TASK INSTRUCTIONS: Using the material that follows, output exactly the lines from the one containing "The width and height of the screenshot is (1248, 922)." through the one containing "Open the CAN", with both ends kept.

————————

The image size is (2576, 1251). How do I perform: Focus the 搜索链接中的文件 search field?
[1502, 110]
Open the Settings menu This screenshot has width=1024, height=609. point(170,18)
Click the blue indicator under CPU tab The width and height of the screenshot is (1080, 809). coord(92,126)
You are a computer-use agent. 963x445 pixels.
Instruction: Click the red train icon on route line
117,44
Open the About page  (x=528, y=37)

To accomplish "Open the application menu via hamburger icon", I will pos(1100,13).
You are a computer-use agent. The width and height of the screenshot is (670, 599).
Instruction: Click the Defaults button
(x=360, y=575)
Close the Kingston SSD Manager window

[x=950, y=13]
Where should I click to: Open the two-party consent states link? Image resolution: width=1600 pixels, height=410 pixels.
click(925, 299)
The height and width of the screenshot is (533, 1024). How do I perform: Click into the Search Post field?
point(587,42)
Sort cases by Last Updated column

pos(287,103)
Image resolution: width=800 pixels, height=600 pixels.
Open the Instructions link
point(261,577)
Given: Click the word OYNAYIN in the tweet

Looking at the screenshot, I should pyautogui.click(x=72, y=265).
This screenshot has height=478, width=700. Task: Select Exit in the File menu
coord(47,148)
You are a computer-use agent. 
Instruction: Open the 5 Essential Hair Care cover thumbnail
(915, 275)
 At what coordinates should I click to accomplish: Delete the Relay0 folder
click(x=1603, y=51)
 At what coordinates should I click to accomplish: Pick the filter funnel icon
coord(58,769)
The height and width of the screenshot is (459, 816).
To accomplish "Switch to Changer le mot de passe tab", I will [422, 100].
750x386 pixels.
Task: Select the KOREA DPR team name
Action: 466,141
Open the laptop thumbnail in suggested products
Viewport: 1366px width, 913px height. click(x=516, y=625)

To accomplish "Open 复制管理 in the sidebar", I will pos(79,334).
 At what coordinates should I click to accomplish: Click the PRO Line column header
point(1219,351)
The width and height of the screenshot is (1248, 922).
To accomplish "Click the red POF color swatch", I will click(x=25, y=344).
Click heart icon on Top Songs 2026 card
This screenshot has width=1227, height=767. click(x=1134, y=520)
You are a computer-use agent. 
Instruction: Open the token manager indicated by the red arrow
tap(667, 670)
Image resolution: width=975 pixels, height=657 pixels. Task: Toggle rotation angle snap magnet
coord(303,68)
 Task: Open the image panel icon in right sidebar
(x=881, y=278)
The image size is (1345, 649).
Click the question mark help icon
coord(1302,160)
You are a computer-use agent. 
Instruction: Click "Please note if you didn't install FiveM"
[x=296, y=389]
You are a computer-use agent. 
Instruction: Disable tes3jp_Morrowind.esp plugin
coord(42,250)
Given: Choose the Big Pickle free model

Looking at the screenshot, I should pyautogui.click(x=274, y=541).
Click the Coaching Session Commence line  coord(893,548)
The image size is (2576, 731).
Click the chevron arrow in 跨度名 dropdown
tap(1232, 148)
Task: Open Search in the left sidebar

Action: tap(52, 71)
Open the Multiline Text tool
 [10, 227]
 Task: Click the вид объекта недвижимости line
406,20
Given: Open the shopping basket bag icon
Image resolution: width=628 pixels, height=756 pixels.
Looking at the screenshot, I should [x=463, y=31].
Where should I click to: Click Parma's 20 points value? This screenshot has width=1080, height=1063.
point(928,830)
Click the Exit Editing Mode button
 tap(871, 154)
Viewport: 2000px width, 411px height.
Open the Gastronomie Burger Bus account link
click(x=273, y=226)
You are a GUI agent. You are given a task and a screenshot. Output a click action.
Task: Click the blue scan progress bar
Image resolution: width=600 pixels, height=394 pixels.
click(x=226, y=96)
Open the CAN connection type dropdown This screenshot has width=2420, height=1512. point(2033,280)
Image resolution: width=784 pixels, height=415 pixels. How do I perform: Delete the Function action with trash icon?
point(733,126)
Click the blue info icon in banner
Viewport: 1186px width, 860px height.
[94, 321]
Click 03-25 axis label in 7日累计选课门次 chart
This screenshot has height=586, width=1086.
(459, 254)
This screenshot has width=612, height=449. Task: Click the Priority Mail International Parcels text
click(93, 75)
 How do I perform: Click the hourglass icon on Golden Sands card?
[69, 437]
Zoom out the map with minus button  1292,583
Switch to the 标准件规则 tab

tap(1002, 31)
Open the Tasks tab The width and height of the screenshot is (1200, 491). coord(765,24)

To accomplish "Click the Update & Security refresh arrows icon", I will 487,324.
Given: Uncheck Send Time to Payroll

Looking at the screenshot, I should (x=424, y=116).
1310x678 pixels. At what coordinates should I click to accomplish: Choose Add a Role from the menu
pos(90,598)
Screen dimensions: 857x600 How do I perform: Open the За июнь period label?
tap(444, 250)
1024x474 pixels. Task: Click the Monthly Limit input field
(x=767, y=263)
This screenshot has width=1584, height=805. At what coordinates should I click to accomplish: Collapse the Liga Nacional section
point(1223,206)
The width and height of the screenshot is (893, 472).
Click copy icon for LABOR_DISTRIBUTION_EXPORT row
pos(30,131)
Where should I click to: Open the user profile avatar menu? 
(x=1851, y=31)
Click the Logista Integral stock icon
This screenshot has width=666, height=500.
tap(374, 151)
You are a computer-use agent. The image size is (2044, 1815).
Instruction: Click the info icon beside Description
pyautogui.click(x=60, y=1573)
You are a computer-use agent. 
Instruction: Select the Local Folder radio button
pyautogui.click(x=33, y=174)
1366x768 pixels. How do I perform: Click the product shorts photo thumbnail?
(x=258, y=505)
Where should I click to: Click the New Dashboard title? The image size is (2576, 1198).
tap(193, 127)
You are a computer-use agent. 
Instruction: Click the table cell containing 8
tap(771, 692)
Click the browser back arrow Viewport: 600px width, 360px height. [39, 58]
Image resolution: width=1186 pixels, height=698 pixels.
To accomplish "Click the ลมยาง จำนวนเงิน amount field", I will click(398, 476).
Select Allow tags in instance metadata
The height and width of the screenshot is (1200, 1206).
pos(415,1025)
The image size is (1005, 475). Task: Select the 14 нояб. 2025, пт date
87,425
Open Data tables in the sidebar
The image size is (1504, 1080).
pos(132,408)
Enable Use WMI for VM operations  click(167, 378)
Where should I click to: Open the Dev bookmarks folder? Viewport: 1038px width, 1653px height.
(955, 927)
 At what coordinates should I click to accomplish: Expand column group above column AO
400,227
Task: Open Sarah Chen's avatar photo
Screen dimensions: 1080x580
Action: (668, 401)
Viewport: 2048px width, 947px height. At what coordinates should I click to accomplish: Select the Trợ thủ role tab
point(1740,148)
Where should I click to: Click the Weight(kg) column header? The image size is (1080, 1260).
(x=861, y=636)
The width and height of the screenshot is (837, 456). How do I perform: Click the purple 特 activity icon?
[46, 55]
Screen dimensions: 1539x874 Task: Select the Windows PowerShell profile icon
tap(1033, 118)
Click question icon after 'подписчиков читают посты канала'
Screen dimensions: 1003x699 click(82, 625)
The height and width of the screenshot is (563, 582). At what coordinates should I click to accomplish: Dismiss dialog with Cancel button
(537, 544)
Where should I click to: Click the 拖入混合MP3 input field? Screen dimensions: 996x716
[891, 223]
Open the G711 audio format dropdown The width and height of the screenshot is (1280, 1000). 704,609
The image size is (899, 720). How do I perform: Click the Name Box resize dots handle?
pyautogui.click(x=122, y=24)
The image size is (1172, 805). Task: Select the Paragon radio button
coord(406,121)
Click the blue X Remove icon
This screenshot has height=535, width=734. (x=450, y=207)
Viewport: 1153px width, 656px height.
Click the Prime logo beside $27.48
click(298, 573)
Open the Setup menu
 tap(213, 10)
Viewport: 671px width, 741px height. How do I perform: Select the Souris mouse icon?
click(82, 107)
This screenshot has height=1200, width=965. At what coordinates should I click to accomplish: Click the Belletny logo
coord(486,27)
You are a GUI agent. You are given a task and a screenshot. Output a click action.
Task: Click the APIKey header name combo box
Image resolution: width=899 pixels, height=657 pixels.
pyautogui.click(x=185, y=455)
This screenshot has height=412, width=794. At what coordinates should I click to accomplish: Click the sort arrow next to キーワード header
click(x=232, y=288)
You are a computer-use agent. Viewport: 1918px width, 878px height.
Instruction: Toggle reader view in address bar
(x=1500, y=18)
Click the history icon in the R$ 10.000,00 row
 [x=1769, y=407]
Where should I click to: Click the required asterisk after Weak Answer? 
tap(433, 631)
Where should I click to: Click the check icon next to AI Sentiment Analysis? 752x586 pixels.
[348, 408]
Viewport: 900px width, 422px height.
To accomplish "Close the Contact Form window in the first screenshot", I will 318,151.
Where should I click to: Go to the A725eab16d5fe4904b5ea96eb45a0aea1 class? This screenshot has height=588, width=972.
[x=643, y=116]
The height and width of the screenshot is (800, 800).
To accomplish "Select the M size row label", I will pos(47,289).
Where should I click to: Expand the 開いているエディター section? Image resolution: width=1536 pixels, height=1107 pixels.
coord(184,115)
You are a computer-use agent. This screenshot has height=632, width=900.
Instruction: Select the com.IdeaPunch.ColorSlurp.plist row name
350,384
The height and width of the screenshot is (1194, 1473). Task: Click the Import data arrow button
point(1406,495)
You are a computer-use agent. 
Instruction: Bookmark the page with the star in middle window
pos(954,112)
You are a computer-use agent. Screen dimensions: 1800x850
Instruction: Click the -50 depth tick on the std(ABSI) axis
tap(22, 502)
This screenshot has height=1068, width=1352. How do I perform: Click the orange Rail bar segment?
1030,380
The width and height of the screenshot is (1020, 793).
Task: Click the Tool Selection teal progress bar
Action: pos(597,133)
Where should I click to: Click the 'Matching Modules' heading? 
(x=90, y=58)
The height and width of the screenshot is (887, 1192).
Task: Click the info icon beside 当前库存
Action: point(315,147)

————————

REPLY TO THE EXERCISE:
The width and height of the screenshot is (1248, 922).
To accomplish "Click the red POF color swatch", I will click(x=25, y=344).
Click heart icon on Top Songs 2026 card
This screenshot has width=1227, height=767. click(x=1134, y=520)
You are a computer-use agent. 
Instruction: Open the token manager indicated by the red arrow
tap(667, 670)
Image resolution: width=975 pixels, height=657 pixels. Task: Toggle rotation angle snap magnet
coord(303,68)
 Task: Open the image panel icon in right sidebar
(x=881, y=278)
The image size is (1345, 649).
Click the question mark help icon
coord(1302,160)
You are a computer-use agent. 
Instruction: Click "Please note if you didn't install FiveM"
[x=296, y=389]
You are a computer-use agent. 
Instruction: Disable tes3jp_Morrowind.esp plugin
coord(42,250)
Given: Choose the Big Pickle free model

Looking at the screenshot, I should pyautogui.click(x=274, y=541).
Click the Coaching Session Commence line  coord(893,548)
The image size is (2576, 731).
Click the chevron arrow in 跨度名 dropdown
tap(1232, 148)
Task: Open Search in the left sidebar

Action: tap(52, 71)
Open the Multiline Text tool
 [10, 227]
 Task: Click the вид объекта недвижимости line
406,20
Given: Open the shopping basket bag icon
Image resolution: width=628 pixels, height=756 pixels.
Looking at the screenshot, I should [x=463, y=31].
Where should I click to: Click Parma's 20 points value? This screenshot has width=1080, height=1063.
point(928,830)
Click the Exit Editing Mode button
 tap(871, 154)
Viewport: 2000px width, 411px height.
Open the Gastronomie Burger Bus account link
click(x=273, y=226)
You are a GUI agent. You are given a task and a screenshot. Output a click action.
Task: Click the blue scan progress bar
Image resolution: width=600 pixels, height=394 pixels.
click(x=226, y=96)
Open the CAN connection type dropdown This screenshot has width=2420, height=1512. point(2033,280)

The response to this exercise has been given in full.